▶ _Exercise directions_: Repeat the following lines word for word.

▶ _Data for the task_:

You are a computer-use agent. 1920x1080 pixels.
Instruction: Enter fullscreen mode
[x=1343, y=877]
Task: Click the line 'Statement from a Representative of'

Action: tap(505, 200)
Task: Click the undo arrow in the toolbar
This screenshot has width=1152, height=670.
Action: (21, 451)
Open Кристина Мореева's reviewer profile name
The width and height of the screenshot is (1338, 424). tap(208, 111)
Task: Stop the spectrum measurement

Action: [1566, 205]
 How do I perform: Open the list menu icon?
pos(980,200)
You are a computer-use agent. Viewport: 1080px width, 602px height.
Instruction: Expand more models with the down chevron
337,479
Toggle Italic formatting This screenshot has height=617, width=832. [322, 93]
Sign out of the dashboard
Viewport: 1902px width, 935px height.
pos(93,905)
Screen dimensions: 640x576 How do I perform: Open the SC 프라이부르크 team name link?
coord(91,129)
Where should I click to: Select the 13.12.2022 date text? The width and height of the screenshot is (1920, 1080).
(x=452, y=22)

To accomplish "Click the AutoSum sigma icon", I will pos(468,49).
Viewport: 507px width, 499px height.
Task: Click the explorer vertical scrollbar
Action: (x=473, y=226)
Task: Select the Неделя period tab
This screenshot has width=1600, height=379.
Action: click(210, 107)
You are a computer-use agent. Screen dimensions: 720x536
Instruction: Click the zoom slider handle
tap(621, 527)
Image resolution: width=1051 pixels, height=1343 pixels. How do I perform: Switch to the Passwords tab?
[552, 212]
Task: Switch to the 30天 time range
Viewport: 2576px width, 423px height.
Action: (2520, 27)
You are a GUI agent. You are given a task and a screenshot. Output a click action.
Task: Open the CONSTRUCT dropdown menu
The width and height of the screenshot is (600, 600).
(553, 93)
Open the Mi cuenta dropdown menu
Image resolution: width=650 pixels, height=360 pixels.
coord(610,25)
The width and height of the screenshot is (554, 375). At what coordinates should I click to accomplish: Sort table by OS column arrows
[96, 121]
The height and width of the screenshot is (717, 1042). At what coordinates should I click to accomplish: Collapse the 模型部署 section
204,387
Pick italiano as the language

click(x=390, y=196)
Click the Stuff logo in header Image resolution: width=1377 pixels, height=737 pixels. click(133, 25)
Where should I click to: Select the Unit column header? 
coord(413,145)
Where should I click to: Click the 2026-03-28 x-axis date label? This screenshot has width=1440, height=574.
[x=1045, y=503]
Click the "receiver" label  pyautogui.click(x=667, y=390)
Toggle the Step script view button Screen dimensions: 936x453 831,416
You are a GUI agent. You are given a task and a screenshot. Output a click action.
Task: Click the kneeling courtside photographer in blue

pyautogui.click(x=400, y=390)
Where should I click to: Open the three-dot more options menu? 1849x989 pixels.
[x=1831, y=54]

▶ _Result_:
You are a computer-use agent. 1920x1080 pixels.
Instruction: Enter fullscreen mode
[x=1343, y=877]
Task: Click the line 'Statement from a Representative of'

Action: tap(505, 200)
Task: Click the undo arrow in the toolbar
This screenshot has width=1152, height=670.
Action: (21, 451)
Open Кристина Мореева's reviewer profile name
The width and height of the screenshot is (1338, 424). tap(208, 111)
Task: Stop the spectrum measurement

Action: [1566, 205]
 How do I perform: Open the list menu icon?
pos(980,200)
You are a computer-use agent. Viewport: 1080px width, 602px height.
Instruction: Expand more models with the down chevron
337,479
Toggle Italic formatting This screenshot has height=617, width=832. [322, 93]
Sign out of the dashboard
Viewport: 1902px width, 935px height.
pos(93,905)
Screen dimensions: 640x576 How do I perform: Open the SC 프라이부르크 team name link?
coord(91,129)
Where should I click to: Select the 13.12.2022 date text? The width and height of the screenshot is (1920, 1080).
(x=452, y=22)

To accomplish "Click the AutoSum sigma icon", I will pos(468,49).
Viewport: 507px width, 499px height.
Task: Click the explorer vertical scrollbar
Action: (x=473, y=226)
Task: Select the Неделя period tab
This screenshot has width=1600, height=379.
Action: click(210, 107)
You are a computer-use agent. Screen dimensions: 720x536
Instruction: Click the zoom slider handle
tap(621, 527)
Image resolution: width=1051 pixels, height=1343 pixels. How do I perform: Switch to the Passwords tab?
[552, 212]
Task: Switch to the 30天 time range
Viewport: 2576px width, 423px height.
Action: (2520, 27)
You are a GUI agent. You are given a task and a screenshot. Output a click action.
Task: Open the CONSTRUCT dropdown menu
The width and height of the screenshot is (600, 600).
(553, 93)
Open the Mi cuenta dropdown menu
Image resolution: width=650 pixels, height=360 pixels.
coord(610,25)
The width and height of the screenshot is (554, 375). At what coordinates should I click to accomplish: Sort table by OS column arrows
[96, 121]
The height and width of the screenshot is (717, 1042). At what coordinates should I click to accomplish: Collapse the 模型部署 section
204,387
Pick italiano as the language

click(x=390, y=196)
Click the Stuff logo in header Image resolution: width=1377 pixels, height=737 pixels. click(133, 25)
Where should I click to: Select the Unit column header? 
coord(413,145)
Where should I click to: Click the 2026-03-28 x-axis date label? This screenshot has width=1440, height=574.
[x=1045, y=503]
Click the "receiver" label  pyautogui.click(x=667, y=390)
Toggle the Step script view button Screen dimensions: 936x453 831,416
You are a GUI agent. You are given a task and a screenshot. Output a click action.
Task: Click the kneeling courtside photographer in blue

pyautogui.click(x=400, y=390)
Where should I click to: Open the three-dot more options menu? 1849x989 pixels.
[x=1831, y=54]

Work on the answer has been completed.